KUTIPAN TEKS:
08 Januari 2011

BAB I
PENDAHULUAN

Proses belajar mengajar pada hakikatnya adalah proses komunikasi, yaitu proses penyampaian pesan dari sumber pesan melalui saluran atau media tertentu ke penerima pesan. Untuk mendukung hal tersebut, maka diperlukan adanya media dalam proses belajar mengajar. Salah satunya adalah media audio atau program rekaman suara. Media ini bersifat auditif dan mendominasi komunikasi dalam kehidupan sehari-hari. Mulai dari tingkat sekolah dasar sampai perguruan tinggi, komunikasi audio banyak dipergunakan dibandingkan dengan kegiatan komunikasi lainnya.
Dalam makalah ini akan dibahas mengenai pengertian media rekaman, jenis media audio, peralatan yang diperlukan dalam proses rekaman, kelebihan dan kelemahan, serta aplikasi dan kegunaan dalam pembelajaran Pendidikan Agama Islam.

INSTRUKSI SINGKAT: Tuliskan kembali persis bagian kutipan teks tentang media rekaman, dimulai dari kata-kata yang memuat "Proses belajar mengajar pada" dan berhenti sesudah "kegiatan komunikasi lainnya.".

BAHAN HASIL EKSTRAKSI:
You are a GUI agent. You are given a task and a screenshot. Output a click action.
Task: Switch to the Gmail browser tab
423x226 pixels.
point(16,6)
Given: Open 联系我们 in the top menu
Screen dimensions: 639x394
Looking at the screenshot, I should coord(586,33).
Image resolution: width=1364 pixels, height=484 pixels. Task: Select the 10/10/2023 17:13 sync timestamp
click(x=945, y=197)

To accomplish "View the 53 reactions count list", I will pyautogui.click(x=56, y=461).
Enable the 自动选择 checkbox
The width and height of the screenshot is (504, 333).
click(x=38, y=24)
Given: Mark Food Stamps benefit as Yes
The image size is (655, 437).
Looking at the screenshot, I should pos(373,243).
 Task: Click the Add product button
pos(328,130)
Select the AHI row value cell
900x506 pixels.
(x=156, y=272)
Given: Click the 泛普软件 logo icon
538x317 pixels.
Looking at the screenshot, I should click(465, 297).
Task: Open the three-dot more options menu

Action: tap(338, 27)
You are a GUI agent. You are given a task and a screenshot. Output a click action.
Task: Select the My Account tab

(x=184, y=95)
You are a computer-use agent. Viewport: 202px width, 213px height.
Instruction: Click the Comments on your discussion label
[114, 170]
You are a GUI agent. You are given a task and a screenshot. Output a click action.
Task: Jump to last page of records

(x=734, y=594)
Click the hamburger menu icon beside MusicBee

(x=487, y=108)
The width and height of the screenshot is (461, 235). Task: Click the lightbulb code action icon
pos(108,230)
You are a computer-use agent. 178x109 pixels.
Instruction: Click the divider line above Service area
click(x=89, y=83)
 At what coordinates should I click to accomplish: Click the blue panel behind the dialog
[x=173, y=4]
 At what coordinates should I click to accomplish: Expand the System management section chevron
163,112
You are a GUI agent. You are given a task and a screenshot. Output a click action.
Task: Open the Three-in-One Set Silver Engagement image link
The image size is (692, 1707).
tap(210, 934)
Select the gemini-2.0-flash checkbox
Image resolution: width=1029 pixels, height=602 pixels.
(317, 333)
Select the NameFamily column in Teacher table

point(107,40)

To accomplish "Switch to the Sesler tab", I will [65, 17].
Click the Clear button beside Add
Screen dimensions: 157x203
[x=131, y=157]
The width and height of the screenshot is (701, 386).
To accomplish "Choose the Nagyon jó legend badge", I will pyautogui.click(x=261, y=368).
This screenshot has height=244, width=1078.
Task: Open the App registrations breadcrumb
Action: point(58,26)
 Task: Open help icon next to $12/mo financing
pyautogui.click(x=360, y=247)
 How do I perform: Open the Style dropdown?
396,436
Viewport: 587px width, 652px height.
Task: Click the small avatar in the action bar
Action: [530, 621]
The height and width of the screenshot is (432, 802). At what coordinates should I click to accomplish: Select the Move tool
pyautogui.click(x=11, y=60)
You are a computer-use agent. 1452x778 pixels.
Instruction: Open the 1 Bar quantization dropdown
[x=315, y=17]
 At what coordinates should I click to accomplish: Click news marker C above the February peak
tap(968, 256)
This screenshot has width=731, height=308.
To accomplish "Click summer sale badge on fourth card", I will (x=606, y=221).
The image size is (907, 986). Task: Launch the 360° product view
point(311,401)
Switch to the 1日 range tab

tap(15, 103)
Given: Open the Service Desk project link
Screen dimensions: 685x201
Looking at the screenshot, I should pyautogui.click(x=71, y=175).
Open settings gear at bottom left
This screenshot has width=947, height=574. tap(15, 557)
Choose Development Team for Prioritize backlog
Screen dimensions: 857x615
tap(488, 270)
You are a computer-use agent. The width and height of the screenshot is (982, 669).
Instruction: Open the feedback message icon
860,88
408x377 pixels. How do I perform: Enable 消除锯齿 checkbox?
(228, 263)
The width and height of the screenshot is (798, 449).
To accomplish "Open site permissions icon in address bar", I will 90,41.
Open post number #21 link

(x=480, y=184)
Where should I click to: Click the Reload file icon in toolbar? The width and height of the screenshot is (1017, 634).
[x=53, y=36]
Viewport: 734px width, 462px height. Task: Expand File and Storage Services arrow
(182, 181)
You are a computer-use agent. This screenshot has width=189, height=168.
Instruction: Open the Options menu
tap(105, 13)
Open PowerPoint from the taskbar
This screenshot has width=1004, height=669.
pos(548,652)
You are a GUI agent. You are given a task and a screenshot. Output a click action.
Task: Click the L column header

JAWABAN TUGAS:
Proses belajar mengajar pada hakikatnya adalah proses komunikasi, yaitu proses penyampaian pesan dari sumber pesan melalui saluran atau media tertentu ke penerima pesan. Untuk mendukung hal tersebut, maka diperlukan adanya media dalam proses belajar mengajar. Salah satunya adalah media audio atau program rekaman suara. Media ini bersifat auditif dan mendominasi komunikasi dalam kehidupan sehari-hari. Mulai dari tingkat sekolah dasar sampai perguruan tinggi, komunikasi audio banyak dipergunakan dibandingkan dengan kegiatan komunikasi lainnya.